Organic Law 3/2018, of December 5, on Data Protection and Guarantee of Digital Rights (LOPD) has not only adapted the national legal system to the General Data Protection Regulations (RGPD), but has also introduced clarifications that They will help responsible and treatment managers to carry out treatment operations with greater legal security.

This is the case of the processing of personal data made in the framework of due diligence processes , since the new LOPD provides, finally and expressly, the legality of these treatments.

The exchange of personal information that occurs between participating entities prior to the completion of a corporate transaction or company purchase is evident. Thus, so that the purchaser, absorber or assignee of a branch of activity -under whatever title- has a good knowledge of the entity that is willing to buy, absorb, or receive by virtue of the corresponding transmission, access to Personal data relating to workers, customers and suppliers can be presented as a determining factor for the successful completion of the operation.

The already repealed Regulation of development of the also repealed LOPD of the year 1999 established a legal fiction applicable for operations of structural modification or transmissions of business or branch of activity according to which, once formalized the corporate operation, it was allowed to continue with the treatment originally performed by the previous person in charge, being that the communication of data in favor of the new responsible person resulting from the operation was not considered as a transfer of data. Therefore, it was not necessary to have the consent of the interested parties, but it was enough to inform them about the succession in the condition of the person responsible for their data.

Now, what happened in practice when, for example, the absorbing entity in a merger claimed to have access to personal data of the absorbed entity before the execution of the operation? In my opinion, this situation generated problems, especially when this treatment was necessary for the effective completion of the operation, since it was not clear whether the new data had access to data before concluding the operation.

This led to the issuance of several reports by the Spanish Agency for Data Protection (AEPD) in which it declared the viability of prior access to personal data (see report number 518/2009, where in the framework of a merger initiated and not concluded, the access of the absorbing entity to data of the absorbed entity is allowed to allow the integration of the information systems of both entities, in the same sense, see the report number 194/2017 that analyzes the preliminary draft of the current LOPD).

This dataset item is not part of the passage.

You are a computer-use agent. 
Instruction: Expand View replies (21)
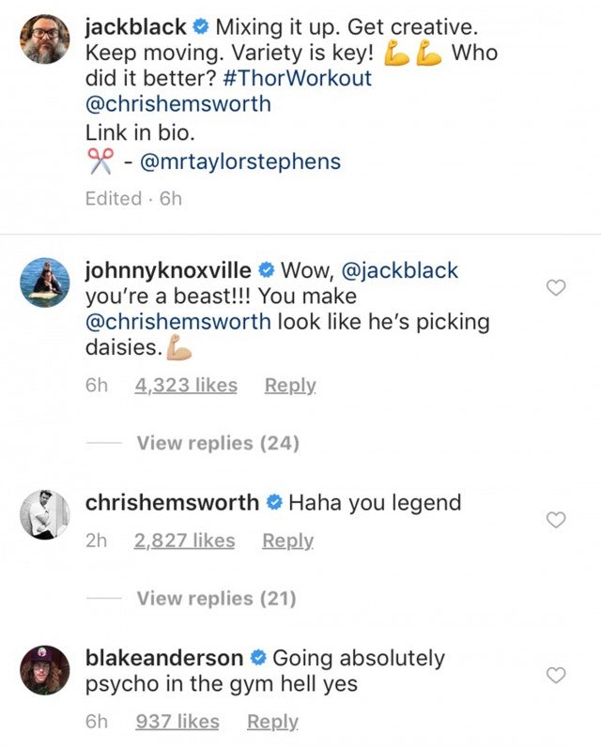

In the new LOPD, the national legislator wanted to echo these pronouncements of the AEPD. In fact, article 21.1 presumes the lawful processing of data derived from any operation of structural modification or the contribution or transmission of business or branch of business activity, including prior communication.

Certainly, and based on the cause of legality of the legitimate interest, data communications are allowed before the achievement of the operation, because the legislator understands that they are necessary for the successful completion of the operation and can even guarantee the continuity of the operations. services that could be provided to the interested parties. Therefore, we can affirm that the access to data in the framework of the due diligence that entails the transmission of data from the ceding company to the cessionary company can be understood to be covered by this new precept.

However, it must be taken into account that until the operation is concluded, it will not be possible for the data assignee to use it for any purpose other than the correct achievement of the data, which will only be possible at the time of its conclusion.

On the other hand, nothing says the law regarding the obligation to inform interested parties about the communication of data made in the framework of these processes, which, in my opinion, remains equally applicable. Now, if it is considered that the fulfillment of the duty to inform can seriously affect the achievement of the objectives of the previous data communication, then said duty would not be mandatory.

Lastly, article 21.2 of the new LOPD obliges the assignee of the data to delete them in case the operation does not reach a successful conclusion. And this is totally logical to be yes, given that access to data would have been limited to the stated purpose (the successful completion of the operation), without the possibility that the participating entities can keep personal information of others.